We co-taught part of most Thursdays during the first 9 weeks of school.
Week One: Introduction, objectives explained, rubric discussed, and Wonder of the Ancient World (WoW) assigned to groups. With the class size, we were working with, we decided to add an “eighth” WoW to make the groups more manageable (The Great Wall of China). The second half of class was unstructured to allow groups to research the function/purpose, dimensions, era, and location of their assigned WoW.
Week Two: Groups presented their Slides and answered questions from the audience. They were expected to demonstrate an understanding of the purpose and the people that built the assigned WoW.
Week Three: Student groups were taken through two, TinkerCad lessons on shape manipulation in the visual design interface. Students were asked to reflect on their work from the perspective of the Engineering Design Process. They were provided butcher paper, and rulers, calculators to figure the scale for their design to meet our 3D printer’s size.
Week Four: Design day 1. Students went through tutorials about using the ruler, workplane, and alignment tools. Then began designing their structures. Ms. Murphy and I circulated to talk about how to work within a group effectively and troubleshoot any software problems.
Week Five: Design Day 2. Students were given time to complete their structures and export their .stl files for printing.
Week Six: Presentation prep. Students were informed of the expectations for their final presentation. While I was busy putting the 3d printer through its workout around the clock, students went back to their Slides from Week 2, modified historical content to express their increased knowledge, as well as additional information about the design and group work components of their work.
Week Six: Minimal class time allowed for groups to determine responsibilities for the upcoming assembly play day.
Week Seven: Assembly Play Day.
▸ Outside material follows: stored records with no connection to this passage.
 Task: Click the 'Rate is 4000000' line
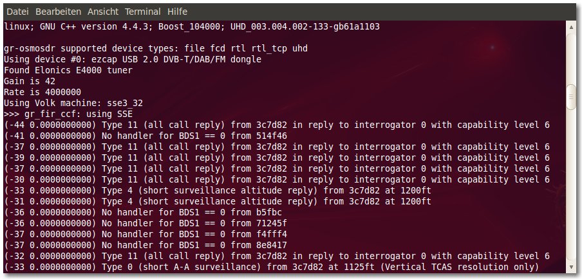point(42,92)
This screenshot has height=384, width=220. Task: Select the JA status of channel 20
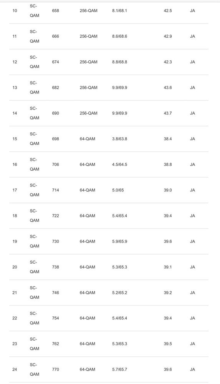(x=193, y=267)
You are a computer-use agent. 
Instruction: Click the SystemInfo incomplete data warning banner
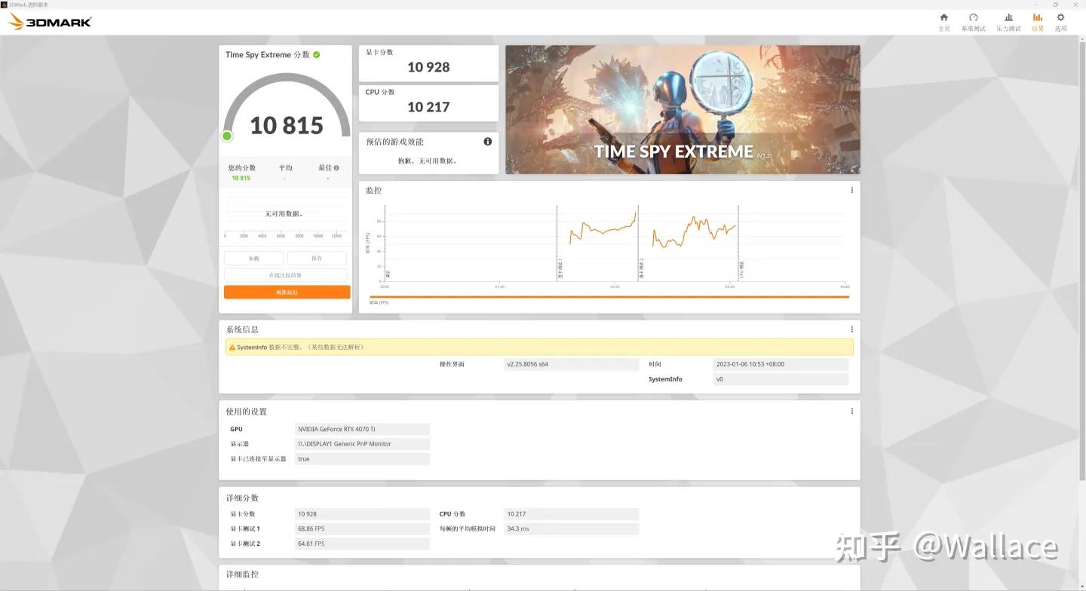(x=540, y=347)
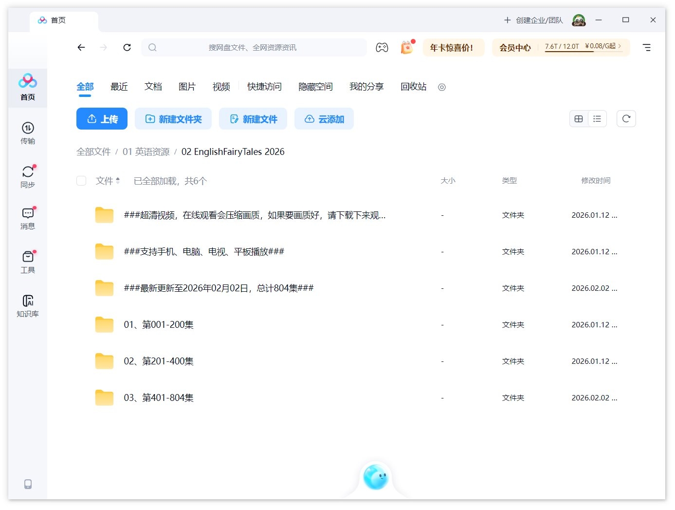Switch to grid view layout
This screenshot has height=510, width=675.
click(579, 118)
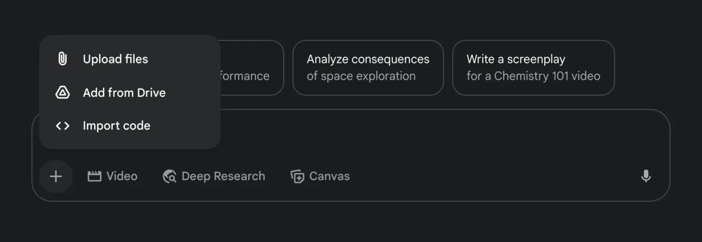Click the Video clapperboard icon
The image size is (702, 242).
coord(95,176)
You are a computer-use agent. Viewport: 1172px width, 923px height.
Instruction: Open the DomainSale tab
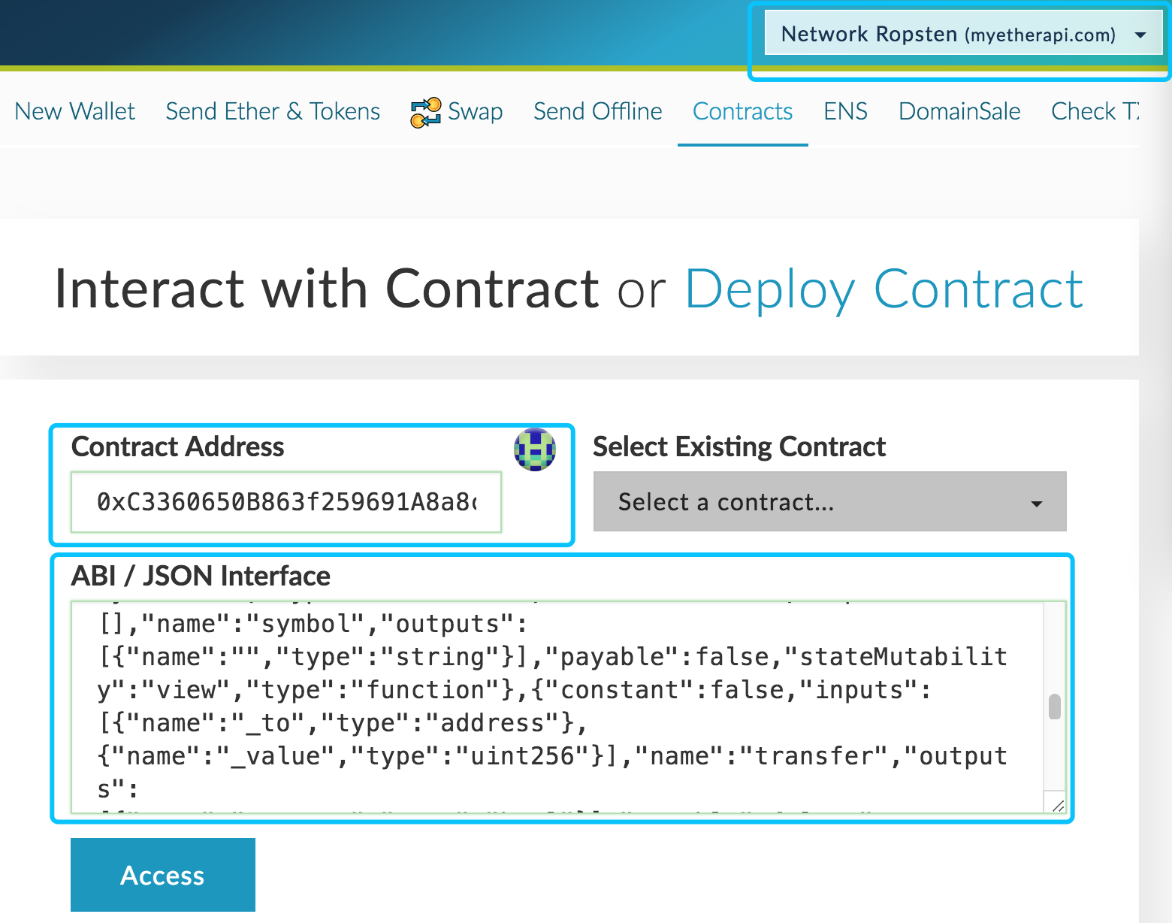click(x=959, y=111)
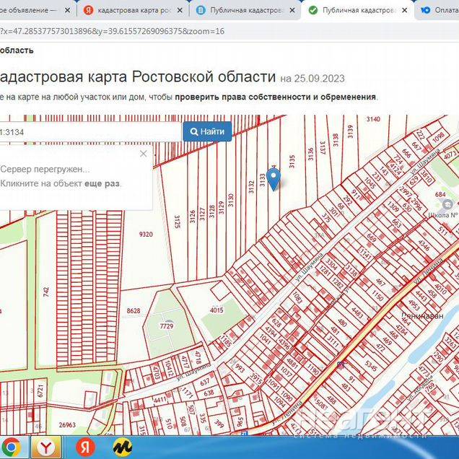459x459 pixels.
Task: Click parcel 4015 on the map
Action: [x=217, y=310]
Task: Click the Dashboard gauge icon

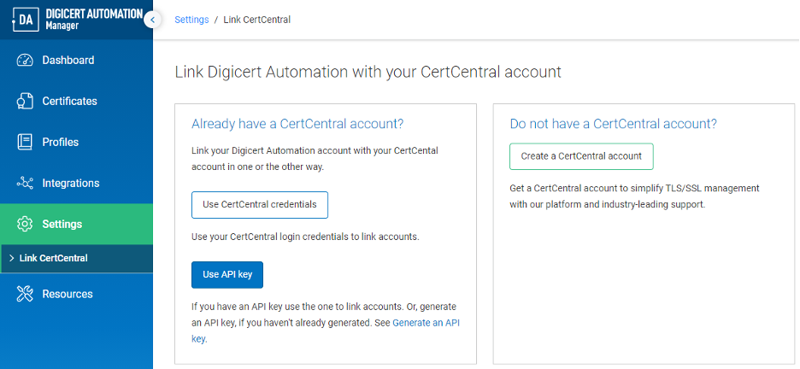Action: tap(25, 61)
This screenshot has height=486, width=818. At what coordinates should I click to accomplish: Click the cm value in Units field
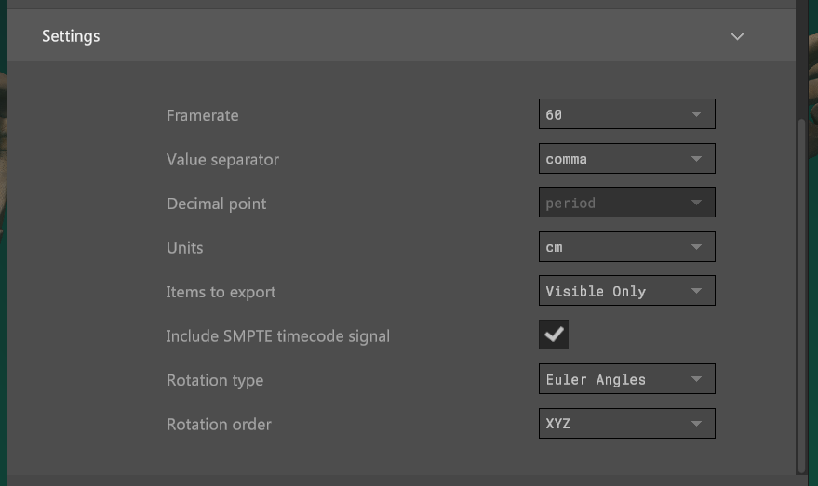click(555, 248)
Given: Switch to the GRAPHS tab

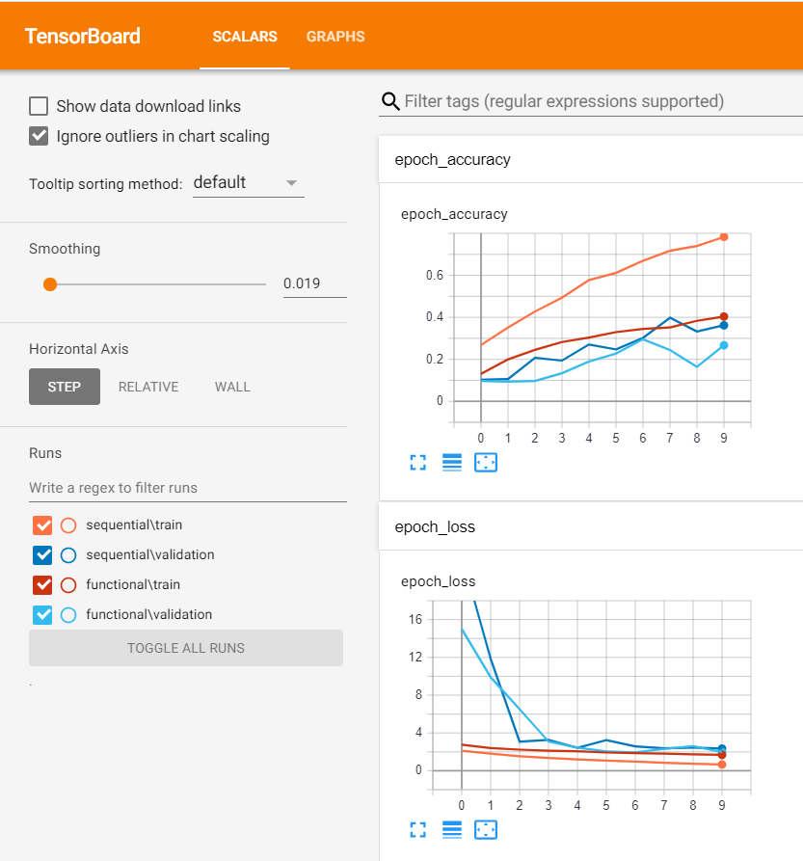Looking at the screenshot, I should (x=335, y=37).
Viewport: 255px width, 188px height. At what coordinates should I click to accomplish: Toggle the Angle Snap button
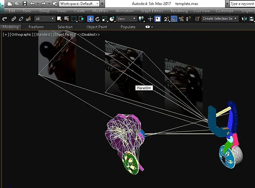click(x=174, y=19)
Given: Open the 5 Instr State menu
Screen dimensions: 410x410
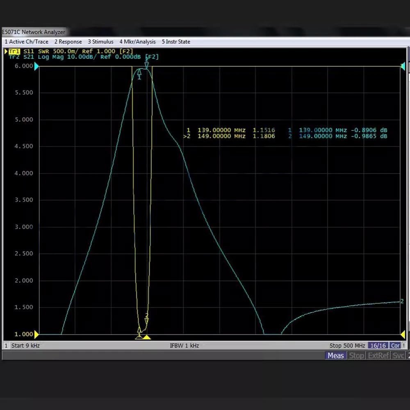Looking at the screenshot, I should click(x=176, y=41).
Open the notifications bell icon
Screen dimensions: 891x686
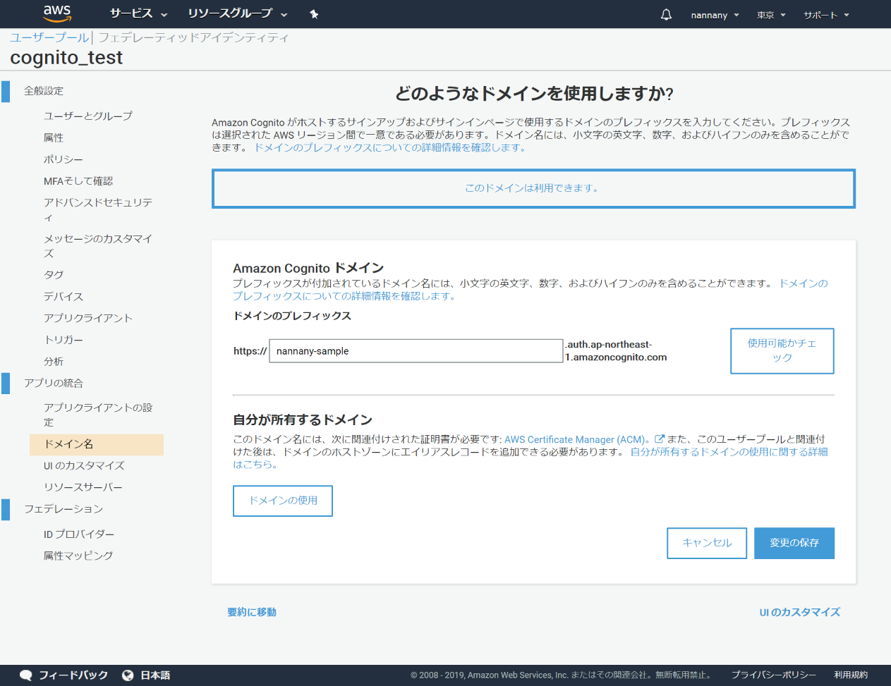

I delivered the printed parts, the students assembled them, painted them and added other elements to make the creation more engaging to the audience.
Week Eight: Presentations! I’ll let the students do the talking here! Make sure to note the higher order thinking going on to put this all together.
Next nine weeks students will select and defend their own ideas for a more modern wonder of the world. We will expand this out to include anything from the locomotive to the Gutenberg Press… as long as they can defend WHY it is a Wonder of the World!